Trump Basically Admits Trade Wars Are Not So ‘Good’ Or ‘Easy To Win’
President Donald Trump on Tuesday acknowledged that trade wars may not be so “good” or “easy to win” as he claimed last year when he announced tariffs on steel and aluminum imports.
In remarks at the White House following a meeting with the president of Romania, Trump dismissed what he called the “short-term” negative economic effects of his trade war with China and argued that rising tariffs are needed to give the U.S. more leverage in ongoing trade talks.
“China has been ripping this country off for 25 years ― for longer than that. And it’s about time, whether it’s good for our country or bad for our country short term,” Trump said, citing the trade deficit and costly intellectual property theft by Chinese companies.
But the bad economic news is piling up for the president. The financial markets signaled the possibility of a recession last week due to growing investor concerns about the trade war, which has battered U.S. farmers and manufacturers. The nonpartisan Congressional Budget Office reported this week that Trump’s trade policies are doing more harm to the economy than it projected in January. It now expects those policies to reduce the real gross domestic product by 0.3% by 2020, or $580 per household on average.

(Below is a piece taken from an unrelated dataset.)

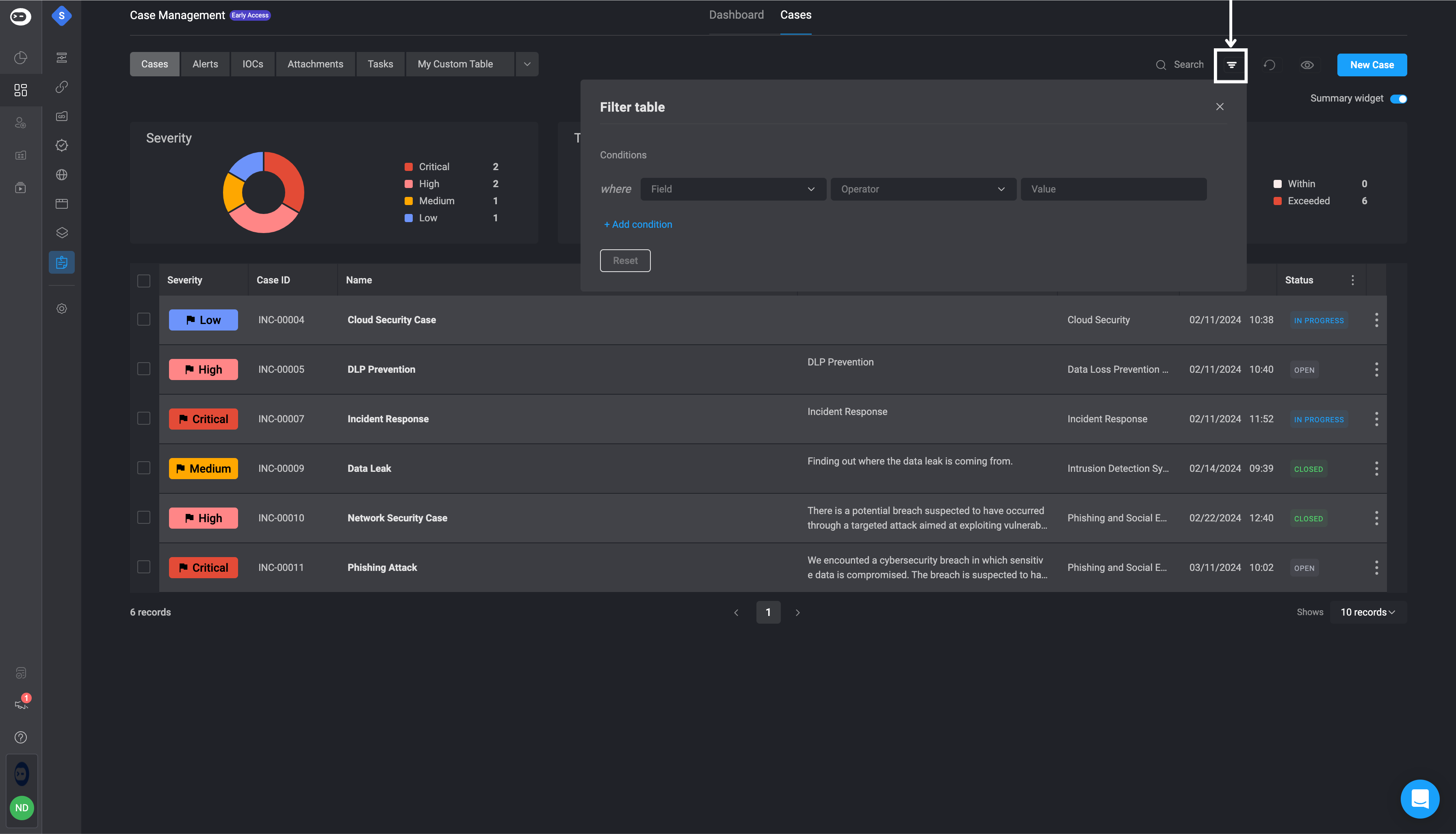Screen dimensions: 1456x834
Task: Open the globe icon in sidebar
Action: pos(62,175)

On Tuesday, Trump seemed to acknowledge the turmoil on Wall Street, even as he argued the U.S. has “no choice but to” impose tariffs on goods made in China.
“My trade deals aren’t causing a problem. This is something that had to be done,” he said. “I could be sitting here right now with a stock market that would be up 10,000 points higher if I didn’t want to do it.”
In another tacit admission, Trump said his administration may offer some form of aid to U.S. companies like Apple that are struggling as a result of the trade war.
“If I didn’t help them, they would ― I mean, they would be ― they would have a big problem,” he added, without offering details about the form of assistance.
Trump’s remarks come in the wake of his decision earlier this month to delay another round of tariffs on goods from China from Sept. 1 to Dec. 15 ― an apparent effort to boost the critical consumer spending sector during the holiday shopping season. His administration is also considering other ways to encourage consumer spending and economic growth, like a temporary cut in payroll taxes and further interest rate cuts by the Federal Reserve.
All these developments reveal the growing concern about the economy among Trump and his top aides, despite the president’s claims otherwise ― and his efforts to shift blame for any bad economic news. On Wednesday, for example, Trump accused the media of somehow attempting to manufacture a recession.
“Our Economy is sooo strong, sorry!” he tweeted.